──────── TASK INPUTS ────────

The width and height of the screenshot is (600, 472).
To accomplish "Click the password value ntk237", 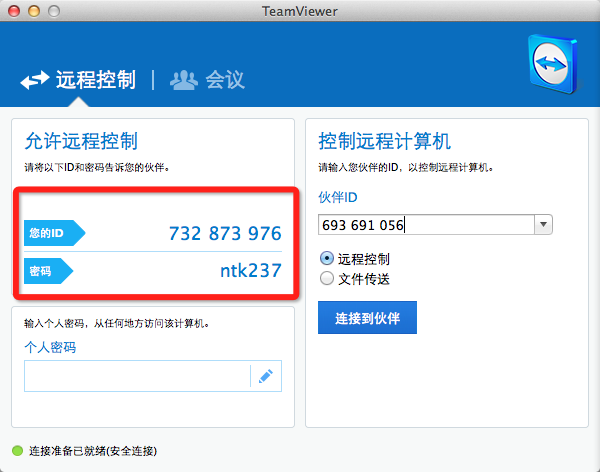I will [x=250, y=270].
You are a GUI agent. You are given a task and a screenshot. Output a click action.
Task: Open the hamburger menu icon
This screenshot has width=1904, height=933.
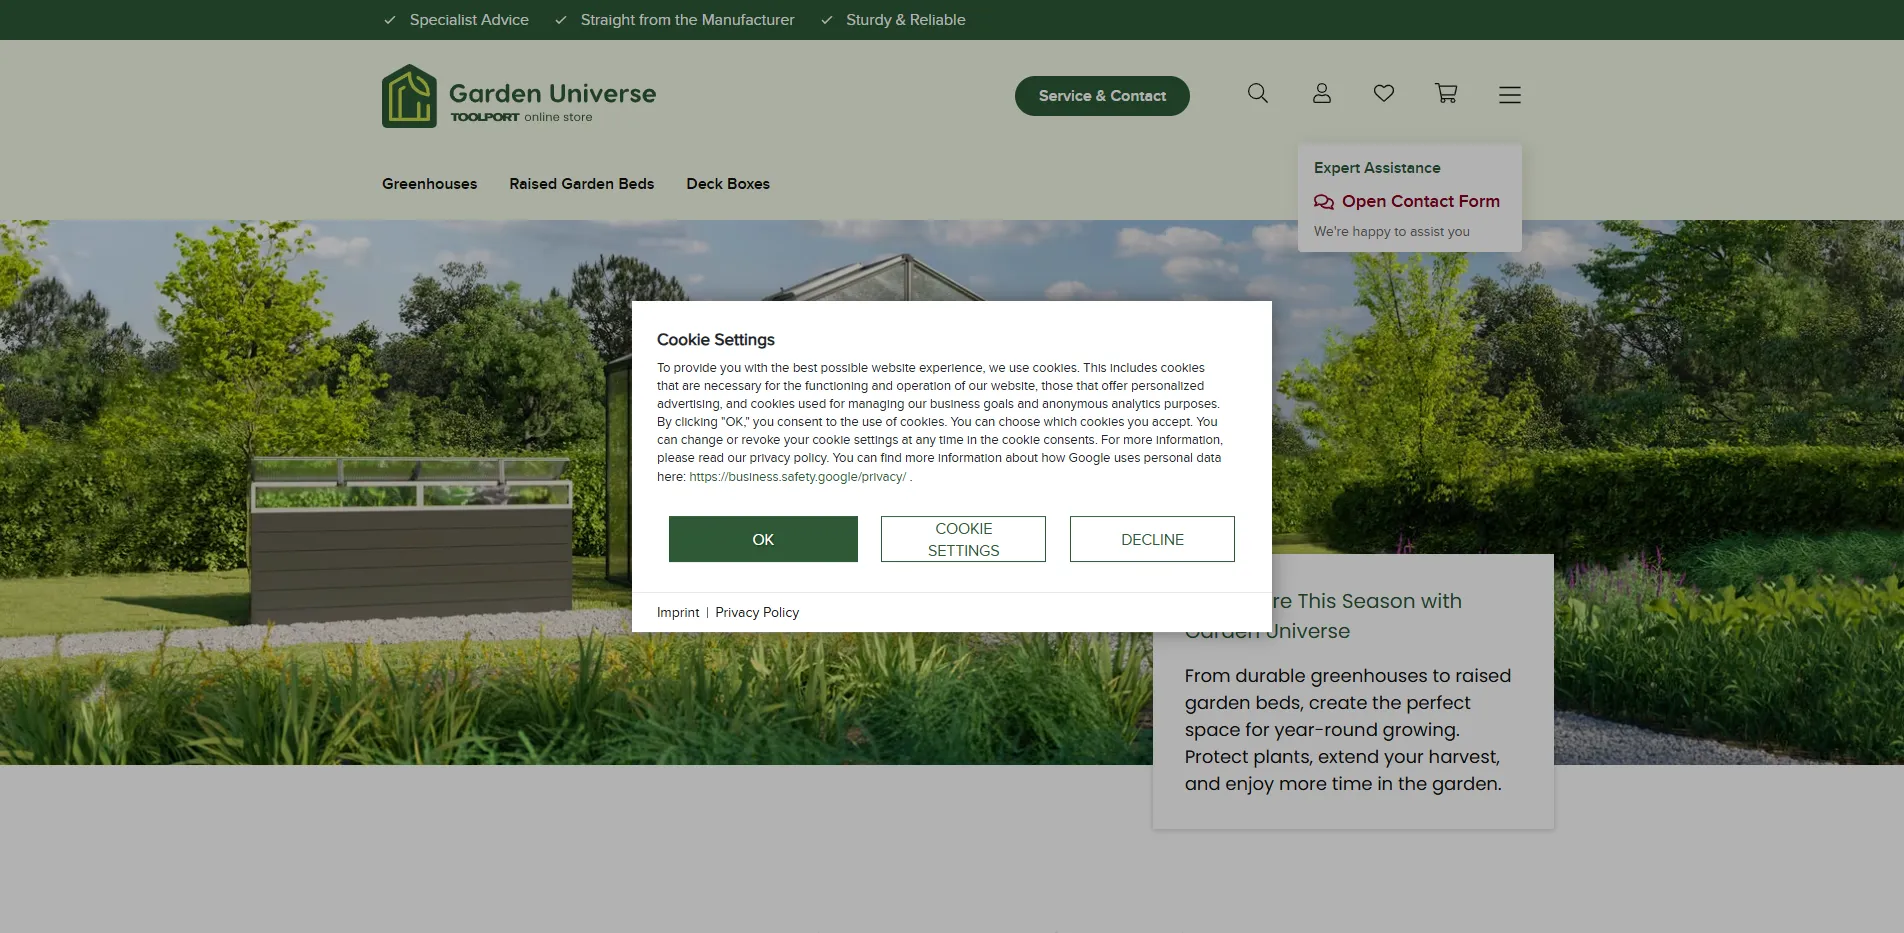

────────

EXERCISE DIRECTIONS >> Please copy the part of the records that opens with the line containing "You are a GUI" and runs through the end, swapping "screenshot" for "screen capture" and changing nothing else. Leave out the pictures.

FULL OUTPUT >>
You are a GUI agent. You are given a task and a screen capture. Output a click action.
Task: Open the hamburger menu icon
This screen capture has width=1904, height=933.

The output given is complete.